We all know that number plates in the UK are a horrible shiny yellow colour at the back, and shiny white at the front. But it hasn’t always been so.
Until 1973, cars in the UK carried black number plates with silver numbers, but from 1973 cars had to have reflective number plates with the white one at the front and yellow one at the back, although it only applied to cars registered from 1 January 1973.
That’s stayed much the same ever since (although it was changed slightly to 1975 when number plate laws were reformed in 2015), so any classic car car you see with a black number plate on the road should be almost 50 years old at least.
But it seems there are hidden advantages to having the right to show the old-style number plates (to go along with the no MOT and no VED advantages) and that’s that they can be almost invisible to modern ANPR cameras.
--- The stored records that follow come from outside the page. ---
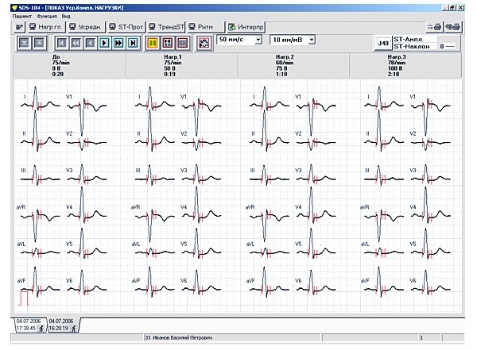This screenshot has width=477, height=350.
Task: Click the print preview icon at far right
Action: [453, 27]
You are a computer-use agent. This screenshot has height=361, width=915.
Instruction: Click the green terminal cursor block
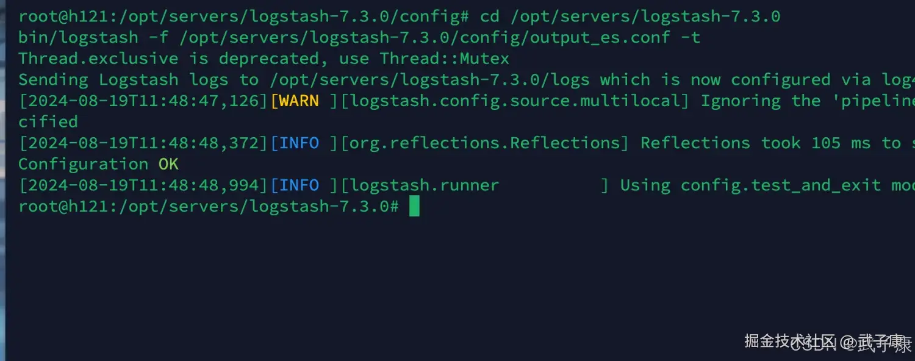[x=414, y=206]
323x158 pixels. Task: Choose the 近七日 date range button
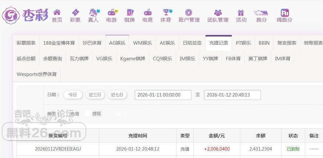[x=117, y=95]
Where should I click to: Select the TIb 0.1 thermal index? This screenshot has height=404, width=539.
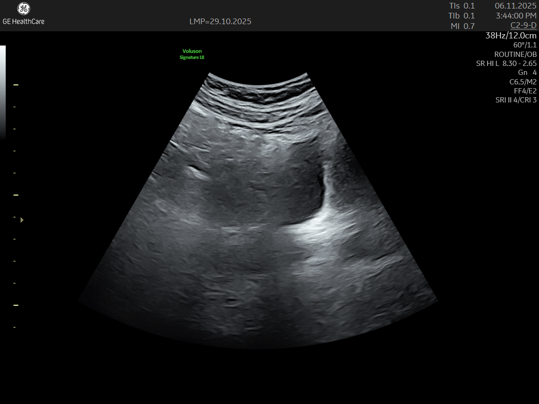(462, 16)
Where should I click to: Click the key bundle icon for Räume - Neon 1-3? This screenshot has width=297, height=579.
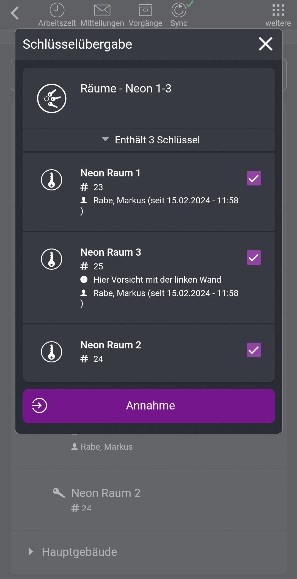[x=51, y=98]
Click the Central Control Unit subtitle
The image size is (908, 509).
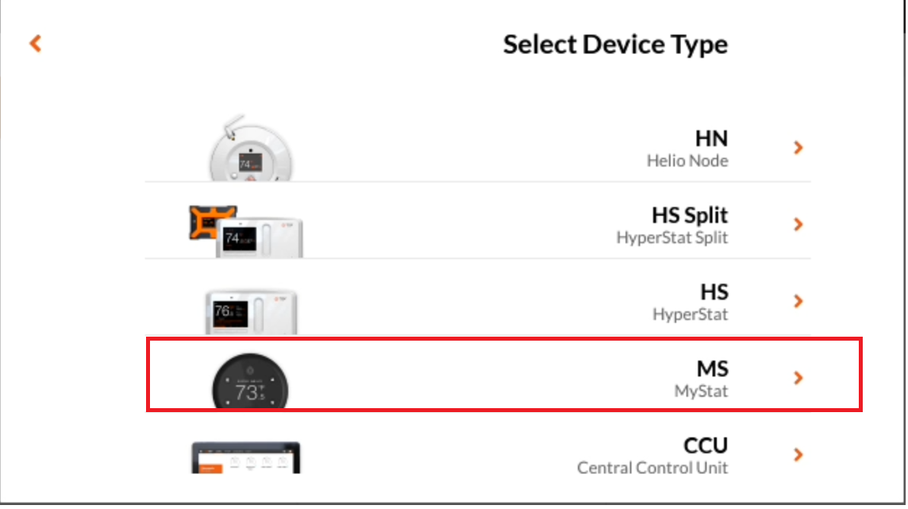[x=652, y=468]
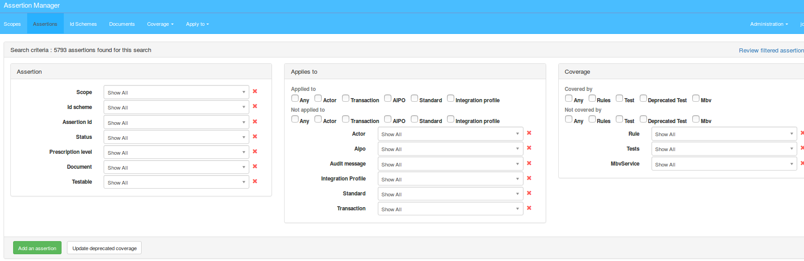Viewport: 804px width, 261px height.
Task: Reset Audit message filter red X
Action: [x=529, y=163]
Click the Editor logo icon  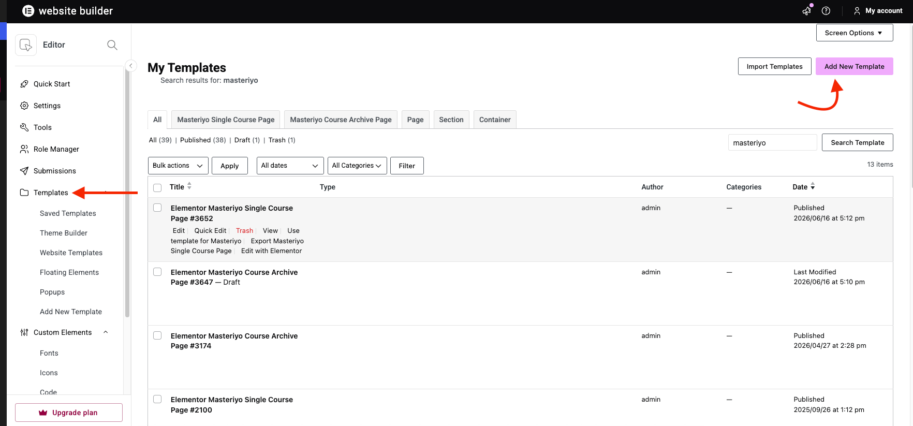(26, 45)

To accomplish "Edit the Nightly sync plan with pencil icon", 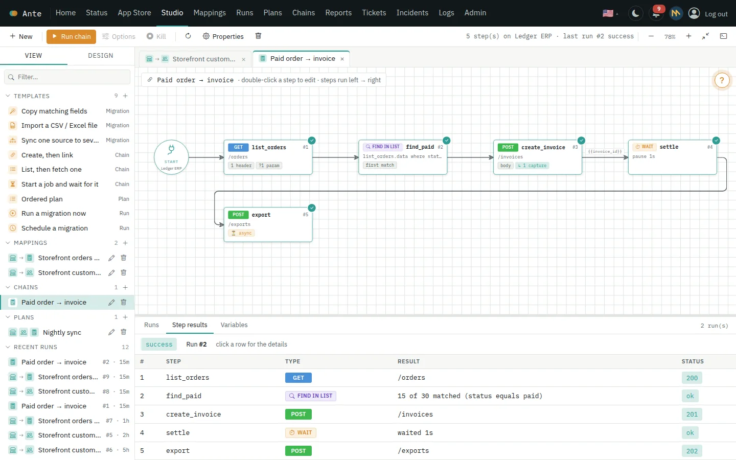I will click(111, 332).
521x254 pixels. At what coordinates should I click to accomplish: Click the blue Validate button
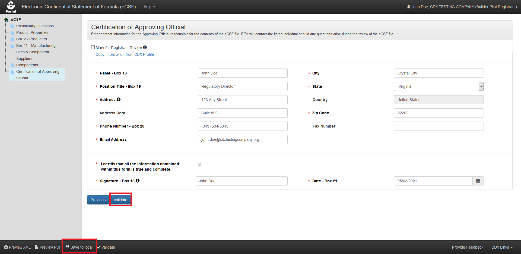tap(120, 200)
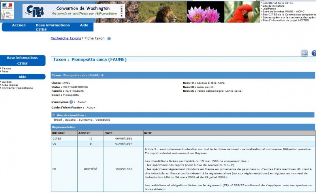Open the Accueil menu item
Viewport: 316px width, 193px height.
pos(19,25)
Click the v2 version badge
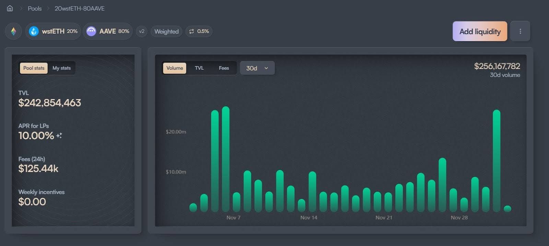This screenshot has height=246, width=549. tap(142, 31)
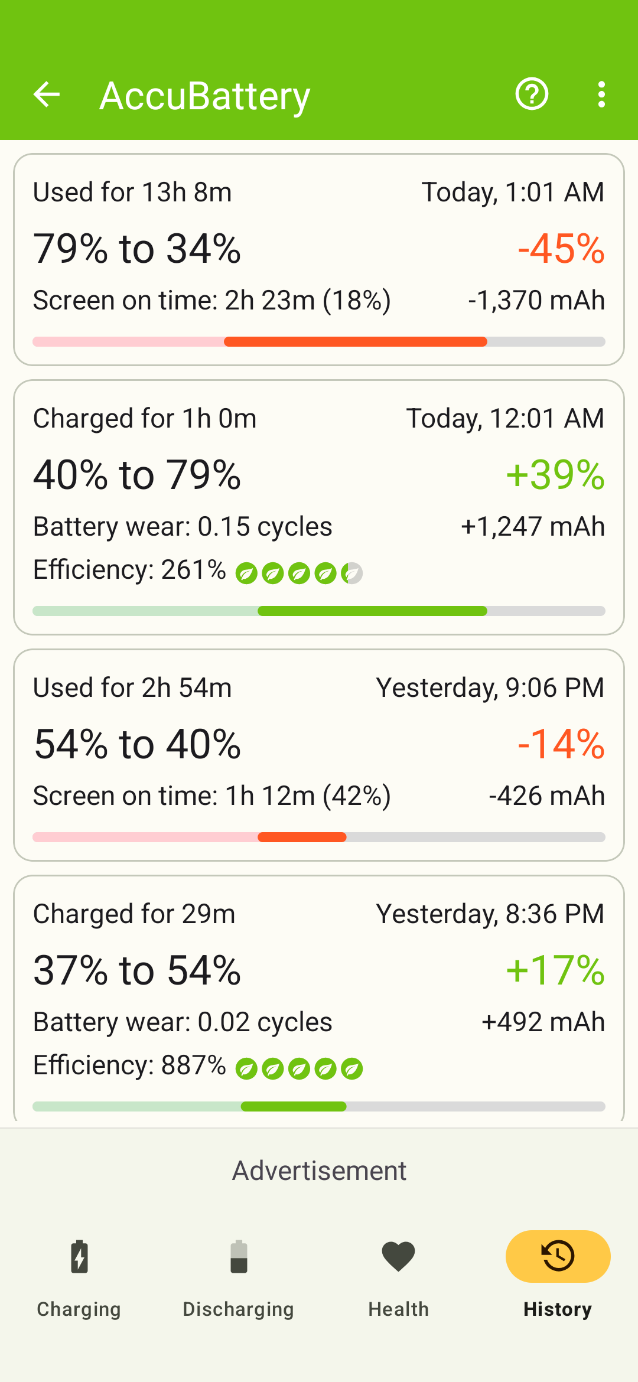The height and width of the screenshot is (1382, 638).
Task: Switch to the Discharging tab label
Action: click(239, 1309)
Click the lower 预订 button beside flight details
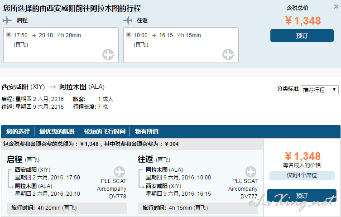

According to the Telegraph, Classic Car owners are enjoying free parking at car parks which use ANPR technology to make sure you’ve paid, although if the car park is also barrier controlled it can be a problem.
The same applies to the ANPR cameras the authorities use for motoring offences too, although the Police say their ANPR cameras are ’99 per cent effective’, but that there ‘can be instances where old plates are not read properly’.
So if you want free parking and a get out of jail card for camera issued motoring offences, you’ll need a ‘Classic’.
H. Taylor says
Surely sensible advice would be, don’t push your luck.
richard wilkins says
I know for a fact that the ANPR cameras at the Dartford crossing identify fully the plates as mentioned in the article. Furthermore, they also fully identify the classic Lotus plates attached to the grille as individual letters. Can’t speak of car parks.